Oscar 2015: Relatos Selvagens


Indicação: filme estrangeiro


O boca a boca em torno de Relatos Selvagens já era um bom sinal: todos os comentários que ouvi sobre o filme eram positivos. Sucesso estrondoso em sua terra natal, o longa ressuscita mais uma vez a lenda de que o cinema argentino é melhor que o brasileiro - coisa que se ouve quando um Medianeras ou O Segredo dos Seus Olhos estoura por aqui. Claro que é exagero, porque o cinema nacional e o portenho oscilam entre produções boas e ruins. Mas o que mais me chamou a atenção foram os elogios (unânimes até agora) a um filme antológico, problemático por sua própria natureza. 

Com várias pequenas histórias, é praticamente certo que a obra sofra com alguma irregularidade. E é aí que entra o brilhantismo do autor e diretor Damián Szifron, responsável por todos os contos, que consegue manter o alto nível com tramas sólidas e perspectivas bastante originais. A escolha do tema - a selvageria que emana quando o indivíduo é levado ao limite, impulsionada pelos mais diferentes motivos - mantém o interesse do espectador até o último minuto. Isso porque coloca os personagens em situações corriqueiras e, ao mesmo tempo, inusitadas. Identificação e surpresa, a fórmula ideal das boas histórias. 

Nos seis curtas, é possível identificar três formatos distintos: os dois primeiros apostam em uma história curta e explosiva. No caso de Pasternak, que se passa a maior parte do tempo dentro de um avião, o resultado final é uma boa dose de humor negro, que vem como um cruzado de direita quando a trama, inicialmente até banal demais, ganha ares de comédia nonsense. Já uma ironia melancólica dá o tom da segunda história, Las Ratas, protagonizada por uma garçonete, abalada ao reencontrar uma figura ameaçadora de seu passado. Como a tensão é forte, o alívio vem de forma proporcional, quase uma catarse.

Enquanto as duas caem redondinhas, Bombita e La Propuesta deixam o ritmo cair em sequências mais longas e, consequentemente, mornas. A história de Ricardo Darín talvez seja a mais fraca, por estender demais a apresentação das motivações do personagem: quando o engenheiro, enfrentando problemas corriqueiros, na família e no trabalho, chega ao seu limite, já sabemos exatamente o que vai acontecer. E o final, mais doce que os demais, deixa o curta um tanto deslocado das outras propostas.

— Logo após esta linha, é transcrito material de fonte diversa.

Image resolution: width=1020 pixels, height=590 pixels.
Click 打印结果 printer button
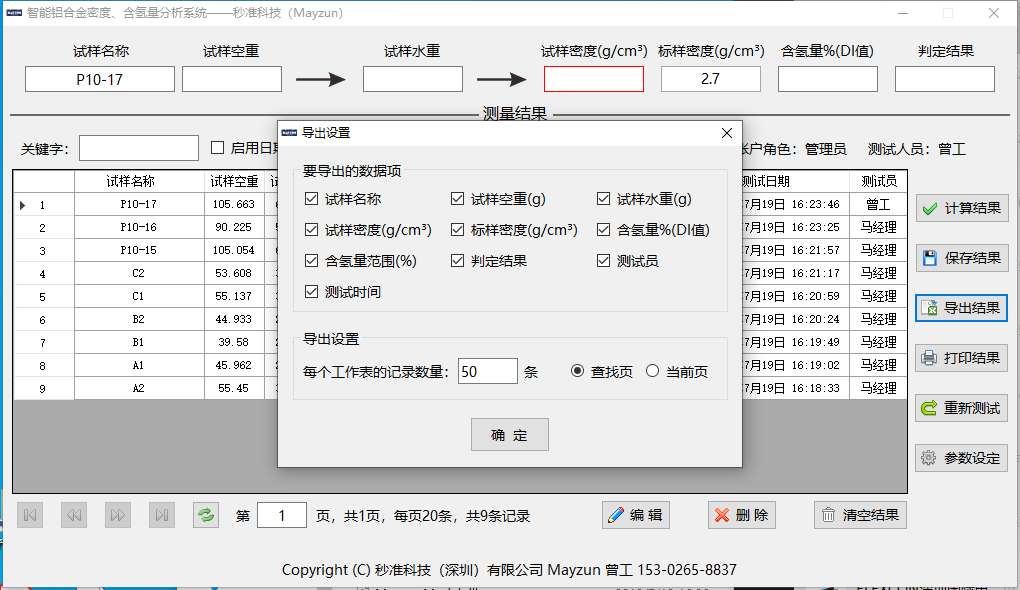961,358
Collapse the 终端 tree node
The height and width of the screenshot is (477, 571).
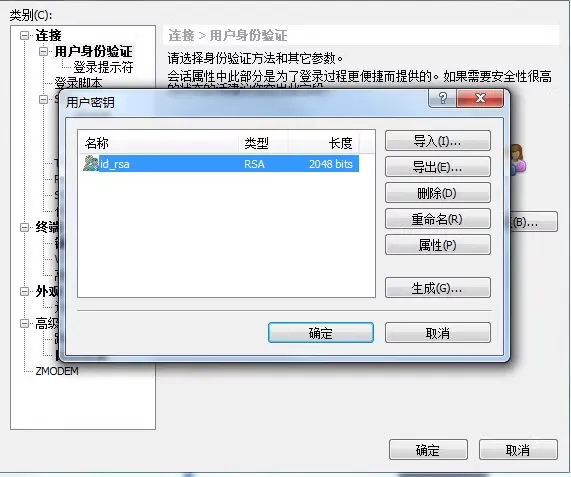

La Propuesta também prolonga sua ação ao extremo, diluindo a tensão construída com planos interessantíssimos: a elaborada abertura mostra apenas um BMW entrando na garagem com uma placa ensanguentada, mas fornece toda a informação de que precisamos sem um único diálogo e a maior dramaticidade possível. Em seguida, descobrimos que o atropelamento deixou vítimas fatais e que o culpado não sabe bem como lidar com a responsabilidade. No entanto, o bom dilema principal se estende demais, enveredando por uma subtrama menos interessante, de novo dando ao espectador a chance de antever seu final.

Mesmo com essas ressalvas, Relatos Selvagens tem mais altos do que baixos e fica bem acima da média de outras coletâneas do gênero, especialmente por conta de duas histórias que, por si só, valem o ingresso. Em El Más Fuerte, Leonardo Sbaraglia passa por um aperto numa estrada deserta, no meio do nada, até reencontrar um motorista que havia ultrapassado há algum tempo. O cenário poeirento e a música de Gustavo Santaolalla não dão nenhuma pista do que vem adiante: cenas que vão do terror à comédia num piscar de olhos, revelando um pouco da natureza competitiva, patética e violenta do ser humano, não necessariamente nessa ordem. Quanto mais absurda a situação, mais divertido e mais tenso se torna o curta.

Hasta Que La Muerte nos Separe, que encerra o longa, também dribla bem a longa duração com diversas alterações no tom: uma festa de casamento que não sai exatamente como a noiva vivida por Érica Rivas planejaram termina numa noite que os noivos não vão esquecer, levando o público a gargalhadas, lágrimas e a alguns segundos de apreensão aqui e ali. Uma possível traição é a fagulha suficiente para detonar sucessivas explosões de raiva, mágoa e ofensas entre o casal e os convidados. E o desfecho inesperado acrescenta ainda mais nuances à selvageria que o filme se propõe a contar.

Sim, somos animais. atacamos ao nos sentirmos acuados, somos paralisados pelo medo, disputamos território, somos instinto e nem sempre razão. Mas essa é a comparação mais óbvia. Num prisma maior também somos "aprisionados" por convenções sociais, padrões pré-estabelecidos, procedimentos burocráticos, um sistema falho, corrupto e obsoleto. E nesse contexto só sobrevive o mais forte.